A platform for assessing chemotactic migration within a spatiotemporally defined 3D microenvironment

Abstract

While the quantification of cell movement within defined biochemical gradients is now possible with microfluidic approaches, translating this capability to biologically relevant three-dimensional microenvironments remains a challenge. We introduce an accessible platform, requiring only standard tools (e.g. pipettes), that provides robust soluble factor control within a three-dimensional biological matrix. We demonstrate long-lasting linear and non-linear concentration profiles that were maintained for up to ten days using 34.5 muL solute volume. We also demonstrate the ability to superimpose local soluble factor pulses onto existing gradients via defined dosing windows. The combination of long-term and transient gradient characteristics within a three-dimensional environment opens the door for signaling studies that investigate the migratory behavior of cells within a biologically representative matrix.

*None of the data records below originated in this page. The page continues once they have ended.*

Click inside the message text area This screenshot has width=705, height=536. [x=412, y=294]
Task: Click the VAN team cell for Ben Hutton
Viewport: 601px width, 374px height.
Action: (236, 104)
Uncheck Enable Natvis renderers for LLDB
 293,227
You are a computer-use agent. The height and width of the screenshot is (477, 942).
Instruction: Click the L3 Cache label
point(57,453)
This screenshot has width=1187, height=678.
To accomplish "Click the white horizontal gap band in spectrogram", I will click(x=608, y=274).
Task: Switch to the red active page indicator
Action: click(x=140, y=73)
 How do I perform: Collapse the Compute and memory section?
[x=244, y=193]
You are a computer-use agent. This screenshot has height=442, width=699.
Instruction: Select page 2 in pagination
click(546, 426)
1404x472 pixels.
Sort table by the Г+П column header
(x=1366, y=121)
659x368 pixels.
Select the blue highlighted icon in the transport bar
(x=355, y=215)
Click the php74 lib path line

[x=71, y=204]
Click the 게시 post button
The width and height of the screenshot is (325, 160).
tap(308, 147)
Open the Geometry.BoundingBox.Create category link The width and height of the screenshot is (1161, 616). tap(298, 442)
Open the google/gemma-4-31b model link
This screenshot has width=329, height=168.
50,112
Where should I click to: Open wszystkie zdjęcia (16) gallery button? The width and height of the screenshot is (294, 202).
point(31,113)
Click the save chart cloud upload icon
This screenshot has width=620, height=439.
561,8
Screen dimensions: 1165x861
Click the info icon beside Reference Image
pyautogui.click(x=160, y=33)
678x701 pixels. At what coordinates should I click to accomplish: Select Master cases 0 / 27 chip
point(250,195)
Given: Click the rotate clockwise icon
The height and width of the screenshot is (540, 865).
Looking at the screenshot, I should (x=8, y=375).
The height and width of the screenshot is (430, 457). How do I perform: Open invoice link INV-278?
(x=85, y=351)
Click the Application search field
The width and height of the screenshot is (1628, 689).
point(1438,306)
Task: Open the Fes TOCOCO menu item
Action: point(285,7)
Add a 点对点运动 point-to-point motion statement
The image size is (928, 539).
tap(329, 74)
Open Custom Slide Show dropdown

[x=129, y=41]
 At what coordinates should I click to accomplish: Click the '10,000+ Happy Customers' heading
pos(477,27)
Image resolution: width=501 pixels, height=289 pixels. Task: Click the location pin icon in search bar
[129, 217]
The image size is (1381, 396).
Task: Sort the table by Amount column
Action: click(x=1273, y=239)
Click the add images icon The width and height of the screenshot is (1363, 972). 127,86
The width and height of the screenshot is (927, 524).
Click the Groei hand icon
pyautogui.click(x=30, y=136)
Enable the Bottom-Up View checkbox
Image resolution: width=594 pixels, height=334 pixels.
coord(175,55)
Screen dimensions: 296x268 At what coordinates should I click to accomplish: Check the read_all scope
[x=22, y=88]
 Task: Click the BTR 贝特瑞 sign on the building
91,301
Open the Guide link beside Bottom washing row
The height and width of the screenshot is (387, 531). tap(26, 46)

To this end, we apply temporally evolving and long-lasting gradients to study the chemotactic responses of human neutrophils and the invasion of metastatic rat mammary adenocarcinoma cells (MtLN3) within three-dimensional collagen matrices.

Fig. 1

(a) Schematic representation of the gel filled PDMS device. The source reservoir is loaded with the desired soluble factor at concentration C = C₀ and the sink is loaded with deionized water C = 0. (b) The added factor diffuses into the gel and, after a setup time t_ss, develops a pseudo-steady gradient from source to sink. (c) The gradient is maintained by periodically replenishing the source reservoir with a concentration of C_s < C₀. The concentration C_s rather than C₀ is used to minimize disruption of the established gradient. Established gradients were maintained for extended periods of time by periodic replenishment of the source and sink reservoirs.

Fig. 2

(a) Exponential profile was developed and maintained within an agarose-filled microchannel for ten days using a total of 34.5 μL of Alexa 488 solution. Maximum RMS error from the predicted profile was 0.026. Scale bar = 400 μm. (b) A linear concentration profile was developed and maintained within a 3D agarose gel-filled channel for three days using a total of 9 μL of Alexa 488 solution. Maximum RMS error from the predicted profile was 0.029. Scale bar = 250 μm. (c) Opposing concentration profiles of dye were created within a 3D agarose-filled microchannel. The left reservoir contained yellow dye and the right contained blue dye. The combination of diffusing yellow and blue dye molecule resulted in green coloration within the region of overlap. Linear opposing profile, scale bar = 1 mm and exponential opposing profile, scale bar = 250 μm are shown. Dosing windows are used to introduce cells or additional soluble factors to the system. (d) A stable linear gradient (in yellow dye) was established from source to sink. Blue dye was then added to one of the dosing windows. The blue dye diffusing into the channel on top of existing yellow gradient appeared as a radially evolving green gradient. Windows can be dosed at different time points to superimpose dynamic gradients in different regions of the channel. Scale bar = 1mm.

Fig. 3

The 3D distribution of neutrophils is visible within the collagen matrix (fluorescence intensity of in-plane cells is brighter than out-of-plane cells). (a) Cell tracks are shown for neutrophils embedded within the unstimulated channel and (b) neutrophils embedded within a channel stimulated with an fMLP gradient. Scale bar = 50 μm. Contrast has been adjusted in order to improve clarity. (c) Average CI values for the stimulated (0.336 ± 0.048) and unstimulated cases (0.008 ± 0.041) are shown (n = 10 cells, p < 0.0001). Data reported as mean ± sem. See ESI videos 1 and 2 for migration videos with labeled tracks.

Fig. 4

(a) Schematic representation of the long-lasting gradient study using the invasive MTLn3 cancer cell line. (a) Comparison of cell numbers in the channel at 24 h post plating within the EGF-simulated and unstimulated channels. Cell numbers were normalized with respect to the unstimulated cell population and were found to be statistically significant with p = 0.007. (b) Comparison of cell numbers in the channel at 48 h post plating within the EGF-simulated and unstimulated channels. Cell numbers were normalized with respect to the unstimulated cell population and were found to be statistically significant with p = 0.011. Data reported as mean ± sem. Data tabulated from six total channels from three separate experiments. See ESI videos 3 and 4.